Но тут Штрум спросил:
— Вы уверены, Петр Лаврентьевич, что не надо было «Бесов» писать? Скорее уж «Дневник писателя» не надо было писать.
— Гениев не причесывают, — сказал Мадьяров. — Достоевский не лезет в нашу идеологию. Вот Маяковский. Сталин не зря назвал его лучшим и талантливейшим. Он — сама государственность в своих эмоциях. А Достоевский — сама человечность, даже в своей государственности.
— Если так рассуждать, — сказал Соколов, — то вообще вся литература девятнадцатого века не лезет.
— Ну, не скажи, — проговорил Мадьяров. — Вот Толстой опоэтизировал идею народной войны, а государство сейчас возглавило народную справедливую войну. Как сказал Ахмет Усманович — идеи совпали, и появился ковер-самолет: Толстого и по радио, и на вечерах чтецы, и издают, и вожди цитируют.
— Легче всего Чехову, его признает и прошлая эпоха и наша, — сказал Соколов.
— Вот это сказанул! — вскрикнул Мадьяров и хлопнул ладонями по столу. — Чехов у нас по недоразумению признан. Вот так же, как в некотором роде следующий ему Зощенко.
— Не понимаю, — сказал Соколов, — Чехов реалист, а достается у нас декадентам.
— Не понимаешь? — спросил Мадьяров. — Так я объясню.
— Вы Чехова не обижайте, — сказала Марья Ивановна, — я его люблю больше всех писателей.

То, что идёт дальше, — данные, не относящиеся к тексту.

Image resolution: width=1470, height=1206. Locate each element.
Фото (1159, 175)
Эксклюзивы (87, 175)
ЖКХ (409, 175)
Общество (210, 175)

— И правильно делаешь, Машенька, — сказал Мадьяров. — Ты, Петр Лаврентьевич, в декадентах человечность ищешь?
Соколов сердито отмахнулся от него.
Но Мадьяров тоже махнул на него рукой, ему важно было высказать свою мысль, а для этого надо было, чтобы Соколов искал в декадентах человечность.
— Индивидуализм не человечность! Путаете вы. Все путают. Вам кажется, декадентов бьют? Чепуха. Они не враждебны государству, просто не нужны, безразличны. Я убежден — между соцреализмом и декадентством бездны нет. Спорили, что такое соцреализм. Это зеркальце, которое на вопрос партии и правительства «Кто на свете всех милее, всех прекрасней и белее?» отвечает: «Ты, ты, партия, правительство, государство, всех румяней и милее!»
А декаденты на этот вопрос отвечают: «Я, я, я, декадент, всех милее и румяней». Не так уж велика разница. Соцреализм — это утверждение государственной исключительности, а декадентство — это утверждение индивидуальной исключительности. Методы разные, а суть одна — восторг перед собственной исключительностью. Гениальному государству без недостатков плевать на всех, кто с ним не схож. И декадентская кружевная личность глубочайше безразлична ко всем другим личностям, кроме двух, — с одной она ведет утонченную беседу, а со второй целуется, милуется. А внешне кажется, — индивидуализм, декадентство воюет за человека. Ни черта, по сути, не воюет. Декаденты безразличны к человеку, и государство безразлично. Тут бездны нет.
Соколов, прищурясь, слушал Мадьярова и, чувствуя, что тот заговорит сейчас о вовсе запретных вещах, перебил его:
— Позволь-ка, но при чем тут Чехов?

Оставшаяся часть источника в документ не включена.